We had an email from Dave at Cheam Baptist:
“We have been wondering how best to provide sheet music for our musicians and are looking for an alternative to using numerous different songs of fellowship books. One option is to gradually build up a library of individual sheet music for each song then create an individual folder for each musician per service.
However in this increasingly paperless age this seems rather antiquated. So I would be very grateful if you could pass round an e-mail to your musos network asking if people have any tips on the best digital methods of displaying music for a worship band. I am assuming that I-PADs are too small?

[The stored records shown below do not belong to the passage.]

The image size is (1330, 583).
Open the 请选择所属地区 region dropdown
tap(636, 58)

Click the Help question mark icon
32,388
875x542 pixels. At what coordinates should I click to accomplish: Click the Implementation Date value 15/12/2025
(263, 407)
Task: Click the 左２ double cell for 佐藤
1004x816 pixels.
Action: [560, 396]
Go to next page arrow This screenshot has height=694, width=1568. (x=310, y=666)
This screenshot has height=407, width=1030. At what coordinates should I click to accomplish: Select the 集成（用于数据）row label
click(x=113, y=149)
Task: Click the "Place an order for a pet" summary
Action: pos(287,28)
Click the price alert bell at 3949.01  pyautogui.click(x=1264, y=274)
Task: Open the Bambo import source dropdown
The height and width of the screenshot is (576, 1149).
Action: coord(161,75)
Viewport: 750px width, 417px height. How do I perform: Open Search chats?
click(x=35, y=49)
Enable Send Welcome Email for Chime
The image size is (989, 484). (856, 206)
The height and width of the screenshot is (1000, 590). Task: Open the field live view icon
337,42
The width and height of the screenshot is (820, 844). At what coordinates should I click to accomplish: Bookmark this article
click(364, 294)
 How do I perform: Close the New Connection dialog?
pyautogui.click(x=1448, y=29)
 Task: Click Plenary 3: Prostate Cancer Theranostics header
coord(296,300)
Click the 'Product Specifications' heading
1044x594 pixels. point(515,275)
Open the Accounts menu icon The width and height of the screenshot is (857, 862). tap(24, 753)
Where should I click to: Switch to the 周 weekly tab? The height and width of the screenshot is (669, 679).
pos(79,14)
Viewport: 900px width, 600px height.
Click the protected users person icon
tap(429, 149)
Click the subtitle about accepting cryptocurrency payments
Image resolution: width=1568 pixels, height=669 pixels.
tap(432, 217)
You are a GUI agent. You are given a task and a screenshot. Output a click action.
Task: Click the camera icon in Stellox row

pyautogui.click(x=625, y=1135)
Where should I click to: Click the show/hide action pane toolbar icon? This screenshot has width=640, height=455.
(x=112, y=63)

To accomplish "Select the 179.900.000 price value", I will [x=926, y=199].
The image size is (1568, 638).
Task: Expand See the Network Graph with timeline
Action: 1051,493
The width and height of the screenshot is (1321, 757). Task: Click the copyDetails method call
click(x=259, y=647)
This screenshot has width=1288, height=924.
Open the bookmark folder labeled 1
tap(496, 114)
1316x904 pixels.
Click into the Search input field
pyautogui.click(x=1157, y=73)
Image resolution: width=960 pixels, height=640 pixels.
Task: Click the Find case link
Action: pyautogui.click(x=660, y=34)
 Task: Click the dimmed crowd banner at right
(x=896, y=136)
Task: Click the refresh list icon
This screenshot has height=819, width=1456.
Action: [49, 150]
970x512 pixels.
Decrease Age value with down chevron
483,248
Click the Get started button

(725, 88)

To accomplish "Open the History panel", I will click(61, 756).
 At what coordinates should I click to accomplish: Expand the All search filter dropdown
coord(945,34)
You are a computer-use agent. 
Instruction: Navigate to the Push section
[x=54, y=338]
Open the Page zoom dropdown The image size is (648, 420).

Are largish TV screens an option? ie a couple positioned stragetically so everyone can see them. Page turning controlled by singers?”
Rather than tackle this ourselves, we asked Brenda Cameron, developer of Power Music to answer. We’ve used her wonderful technological soluntion ourselves and can highly recommend it:
A digital solution for worship bands to the problem of chord charts and sheet music
A solution implies a problem which needs solved, so what is a massive problem facing worship bands today?
We are in a digital age. Everything has gone digital – when did you last write a letter instead of sending an email to a friend or colleague? Mobile phones can now give you books, email, photos, music – all in your pocket. Your church probably has a song projection system for multi-media display. All these are benefits which save precious time and help to impart information in an interesting way, helping the congregation to focus better as a whole.
Meanwhile, while more and more congregations are benefitting from all things digital – what about the musicians? You plug in and switch on your instrument, have a sound check, but who sorts out the music? Usually one person takes on the job by default – finding the song sheets or hymn books, perhaps making photocopies or digging into the binder which holds all the copies. Perhaps you have the PDF files and print them out as you need them. What was that song filed under again? ‘Here I am to worship’ or ‘Light of the world’? Time is rushing by – has everyone got a copy of all songs in the set list? In the correct key? The worship leader has changed the order at the last minute. He/she wants to combine several songs together so that the flow is better. As worship teams spend time working on eliminating distractions so that they can focus on the job of leading the congregation in true worship, surely it makes sense for them to leave paper behind and go digital, too?